### READING PASSAGE

HELPER.

I am empathetic. I always have been. I can remember article headlines from when I was a child and weep now. I can recall nightmares I had when I was young and they can still choke me, a 36 year old mother and wife in broad daylight. It’s why I can’t watch anything intense and have to be very careful about what I take in through media.

I recently started a show that was suggested to me to start after I watched Bridgerton three times and ran out of things to rewatch. It was WAY too intense for me. The violence, rape, death, sadness…it was all too much. It haunted me. Unfortunately, I also get completely swept up into unfinished stories. I hate it. It’s why I’ve stayed up until the early morning hours to finish a book or a show or read spoilers so I can sleep knowing how things ended. This show has been that for me.

######
### EXCERPTED RECORDS

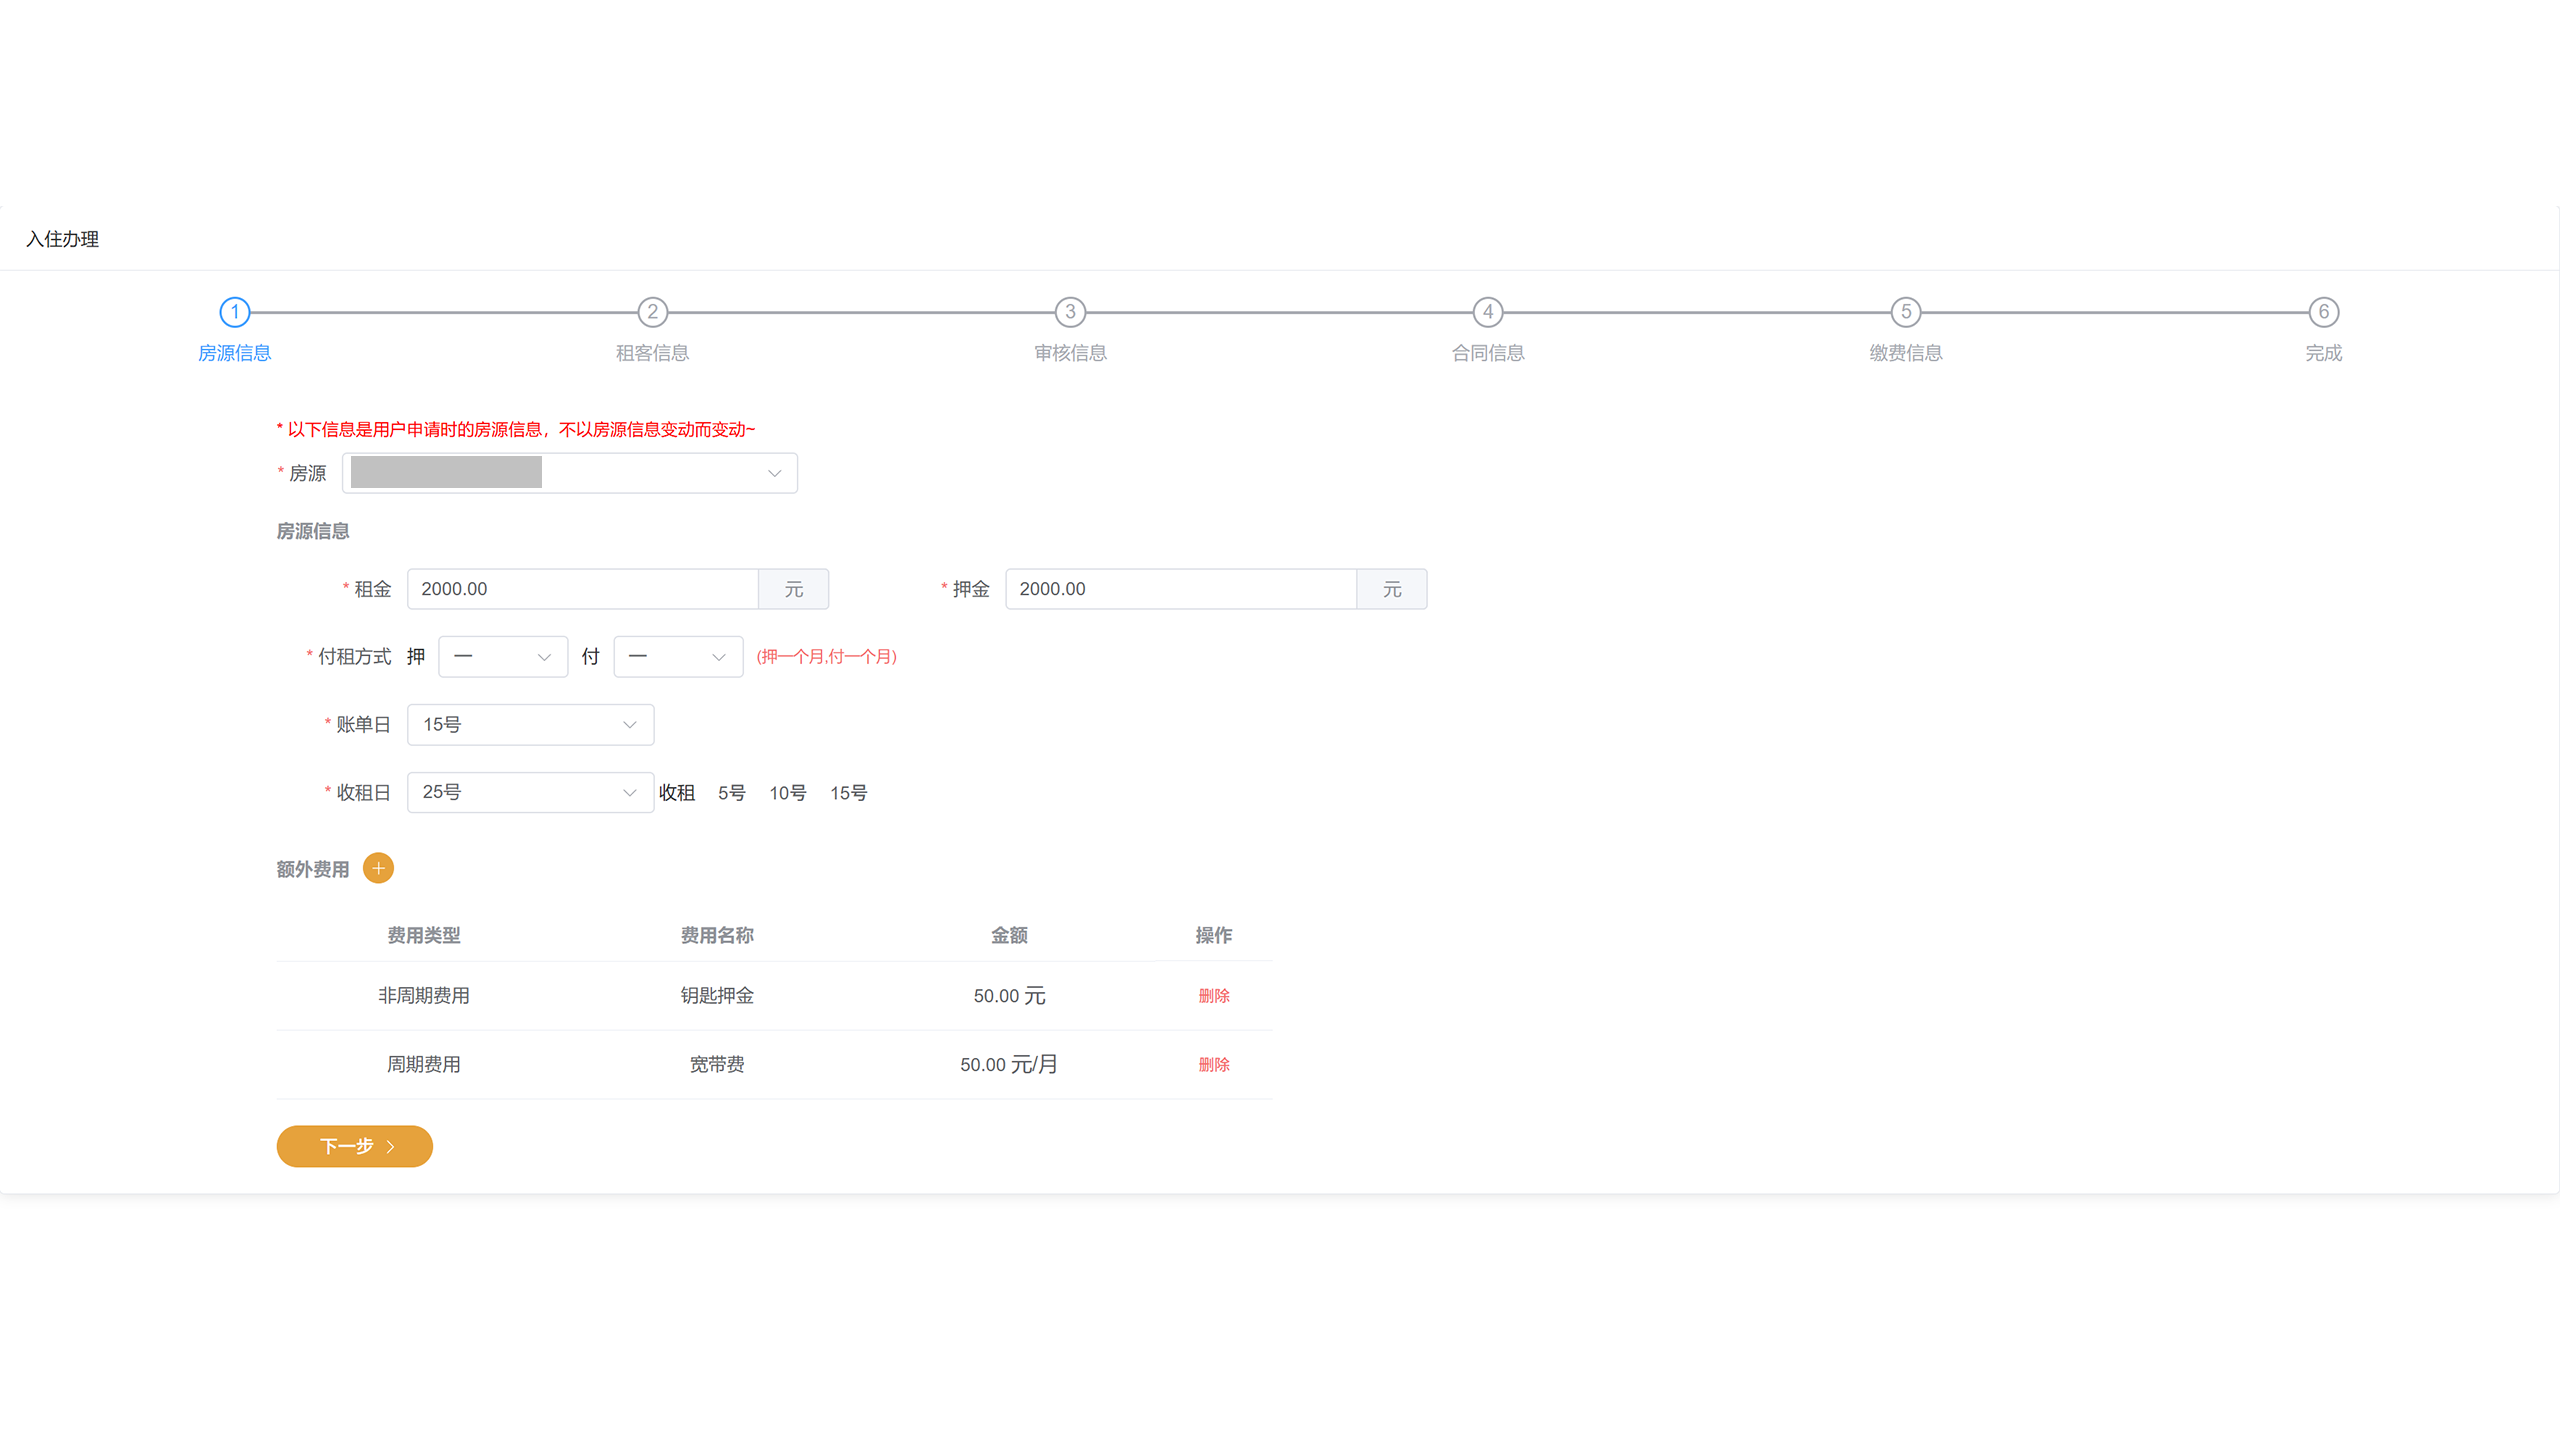
Task: Click the orange plus icon beside 额外费用
Action: pyautogui.click(x=378, y=868)
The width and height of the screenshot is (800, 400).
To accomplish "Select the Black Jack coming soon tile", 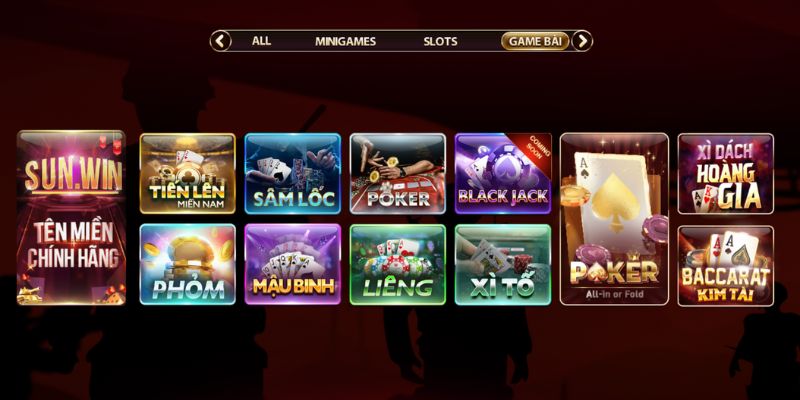I will tap(503, 173).
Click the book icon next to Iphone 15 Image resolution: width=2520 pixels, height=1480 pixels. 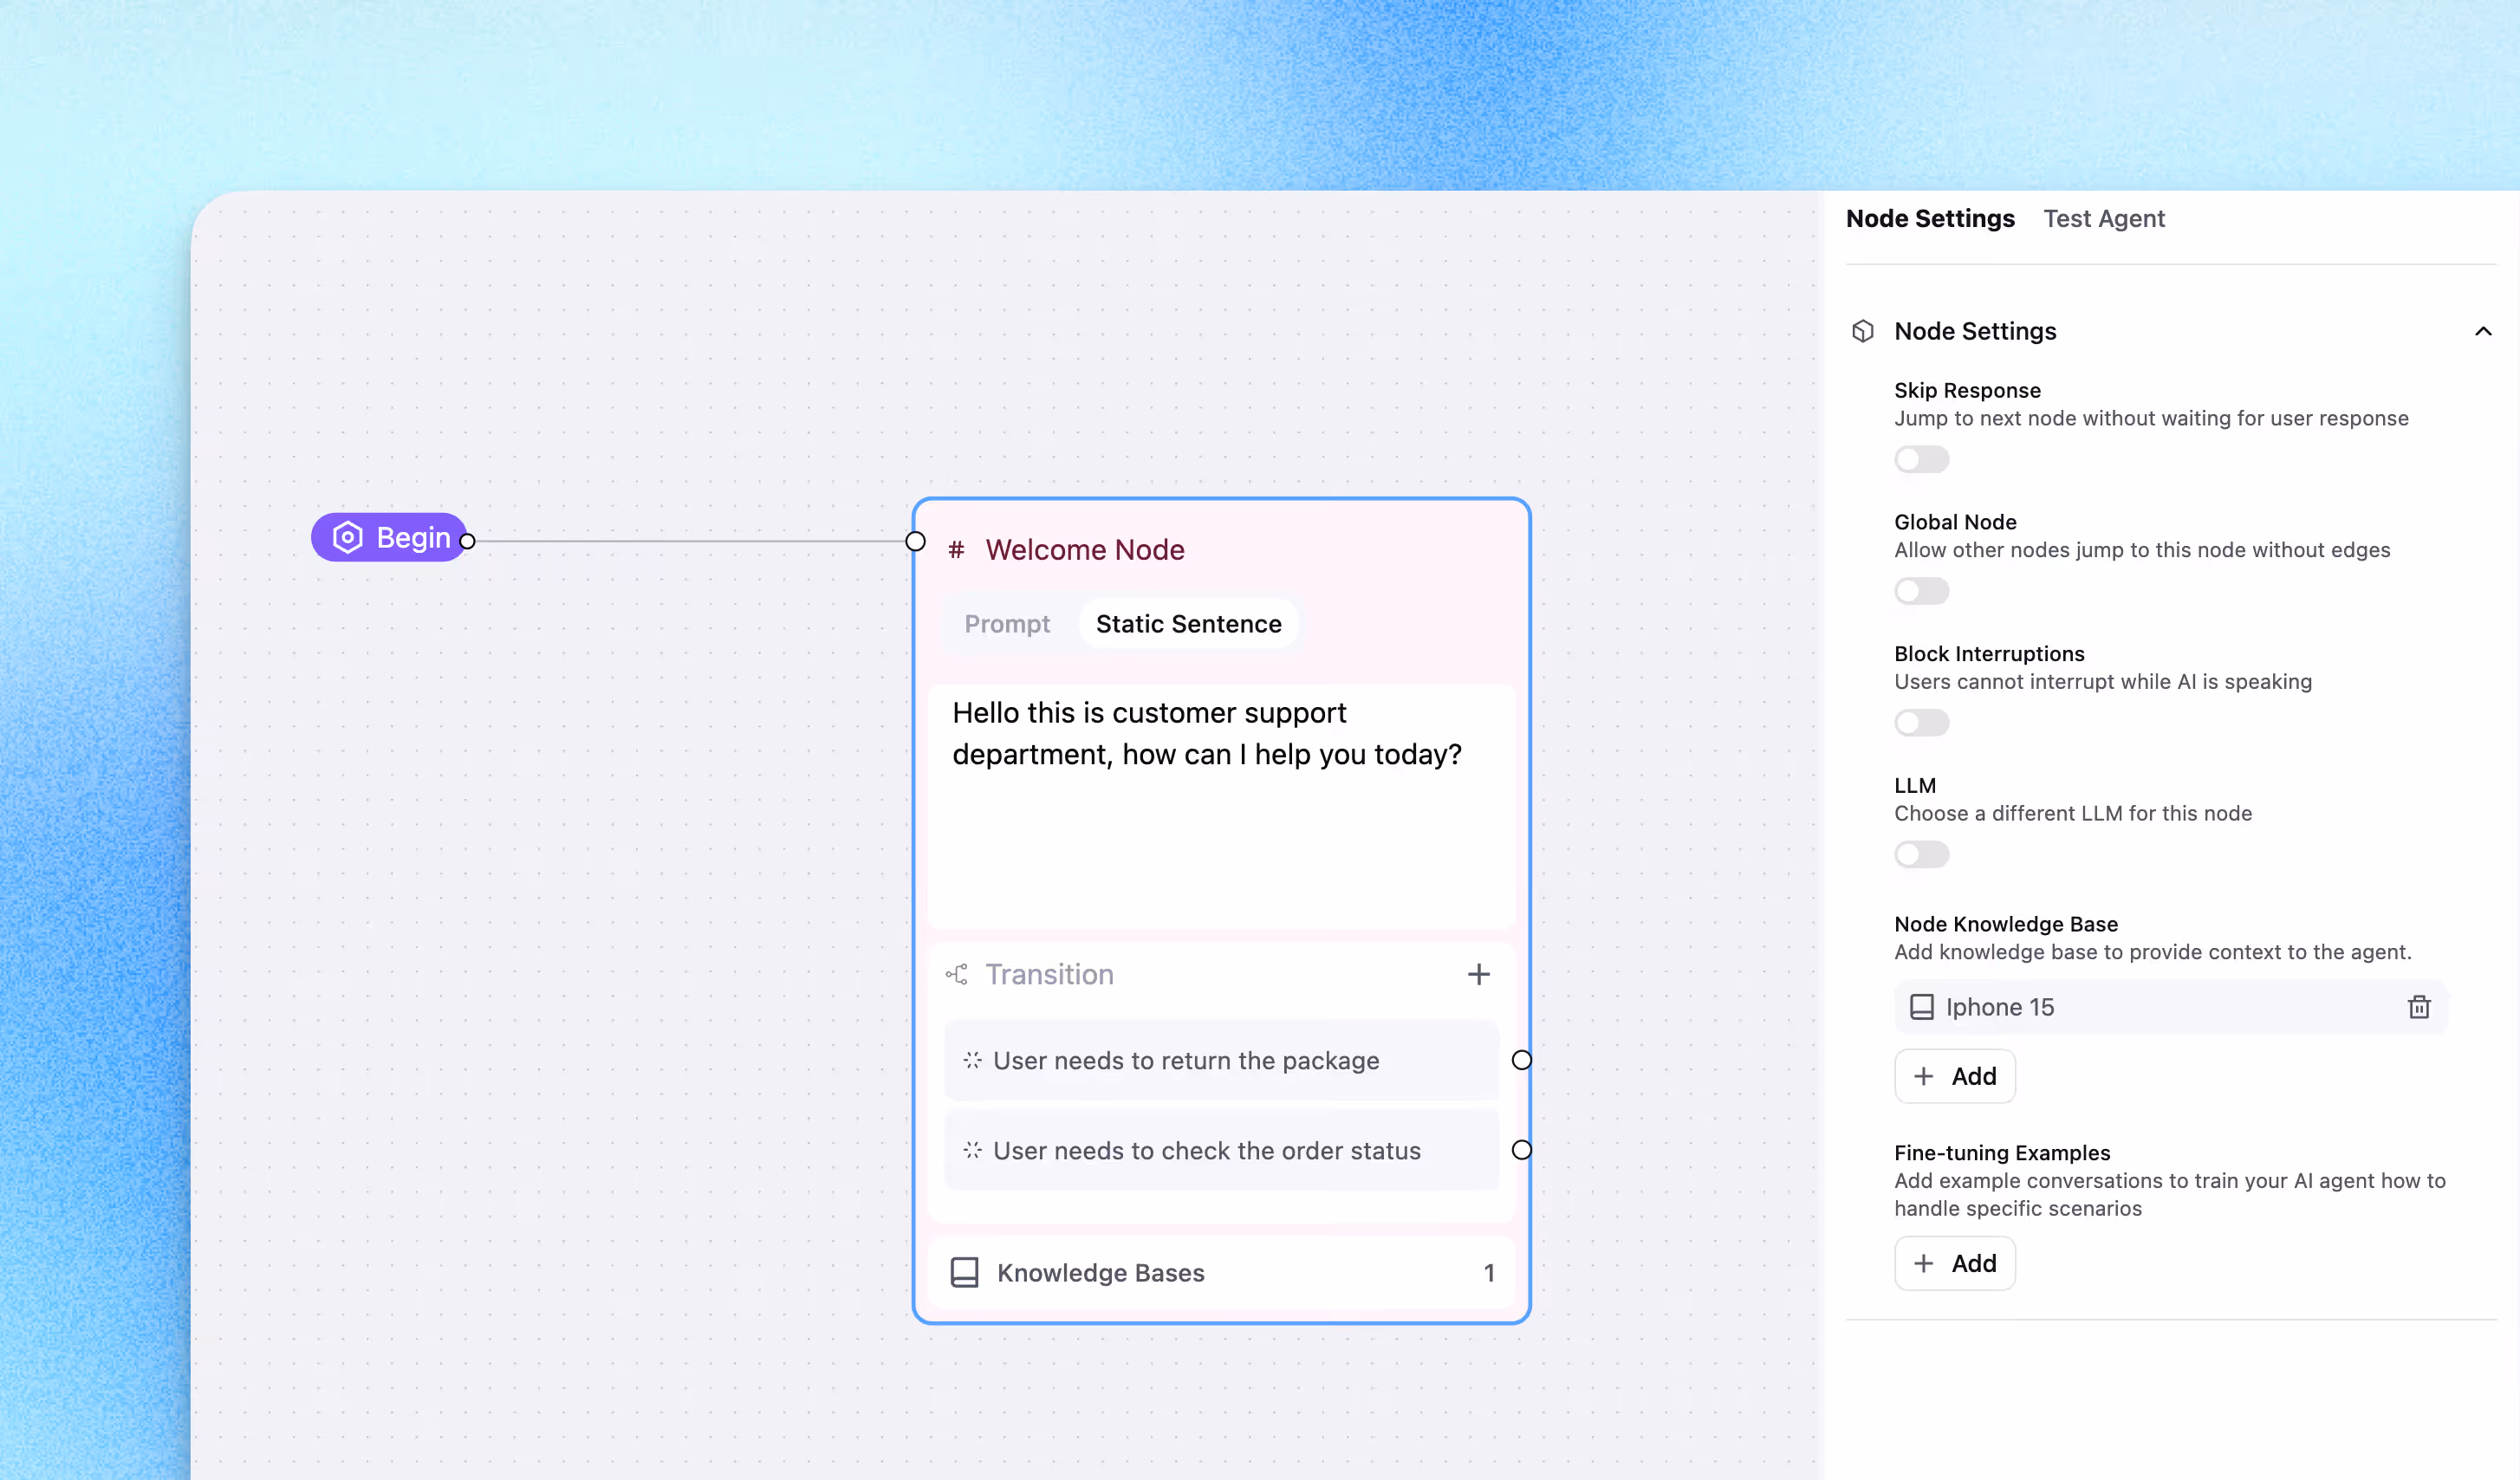pos(1921,1007)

######

**DIRECTIONS**
(A) Translate this sentence from the essay on being empathetic into Spanish: "I can remember article headlines from when I was a child and weep now."
(B) In the essay on being empathetic, how many times did the writer watch Bridgerton?

**RESULTS BY TASK**
(A) Puedo recordar titulares de artículos de cuando era niña y llorar ahora.

(B) Three times.